Coca-Cola launches Christmas campaign identity
The drinks brand has debuted a new design toolkit developed by JKR for festive campaign work, featuring a new typeface by Brody Associates
“Coca-Cola and Christmas are synonymous,” says Kristie Malivindi, creative director at JKR. It’s true that the brand has carved out its own strangely prominent spot in the festive calendar, largely thanks to the Coca-Cola lorry announcing the arrival of the holidays via the nation’s TV screens each year. “Coke holiday campaigns are a seasonal tradition.”
This year, Coca-Cola is consolidating its Christmas links by debuting a visual identity created by JKR and the brand’s in-house design team specifically for its holiday campaign work. The identity was designed to be “iconically Coke” and “iconically Christmas”, according to Malivindi, while being flexible enough to work globally across all of its touchpoints – from digital platforms to packaging to communications.

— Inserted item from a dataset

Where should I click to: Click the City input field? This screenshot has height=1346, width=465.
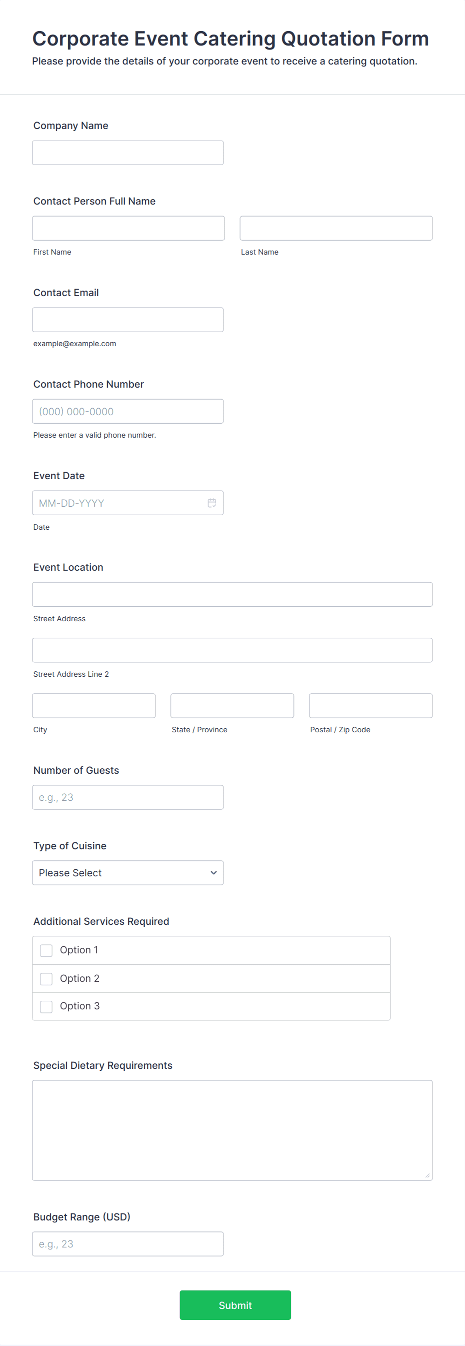[94, 706]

“We created a suite of ornaments in a tight palette of colours, shapes, patterns, (and from different perspectives), to balance recognition of the brand with flexibility of application,” she says.
The holiday campaign identity also includes a new serif typeface that brings “warmth and sparkle”, Malivindi says. Designed by Brody Associates, the typeface is based on specimens from the Coca-Cola archives, which lends it a kind of vintage charm.

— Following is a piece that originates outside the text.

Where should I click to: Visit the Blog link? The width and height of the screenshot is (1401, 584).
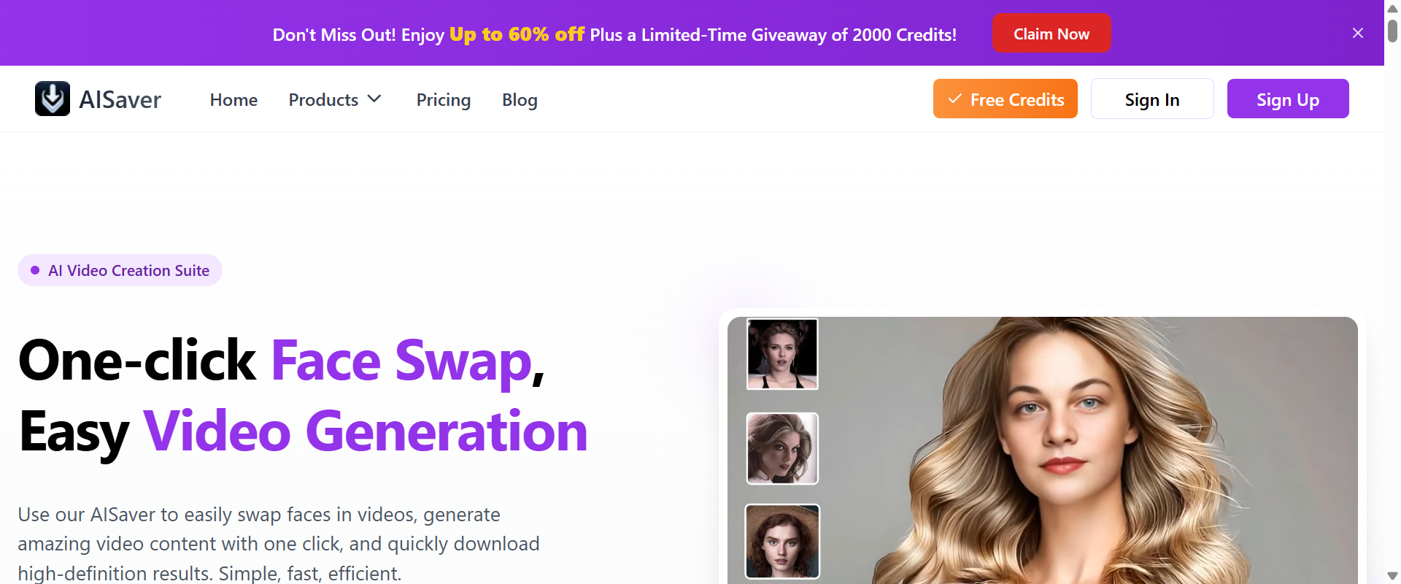520,99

The team also channelled their efforts into creating a motion design toolkit that would help the festive campaigns to thrive on digital, which was “a bit of a first for Coke”, Malivindi says.
“All in all, our goal was to create a toolkit that would inspire all the people tasked with bringing this campaign to life,” giving everyone from internal teams to agency partners the space to play while remaining on-brand, she explains. “No rubber-stamping.”
Malivindi says that there is room to evolve the ornament concept further down the line, as well as other seasonal identities for the brand over the next few years: “I think there’s still a world of stories to be told and executions to explore within that framework.”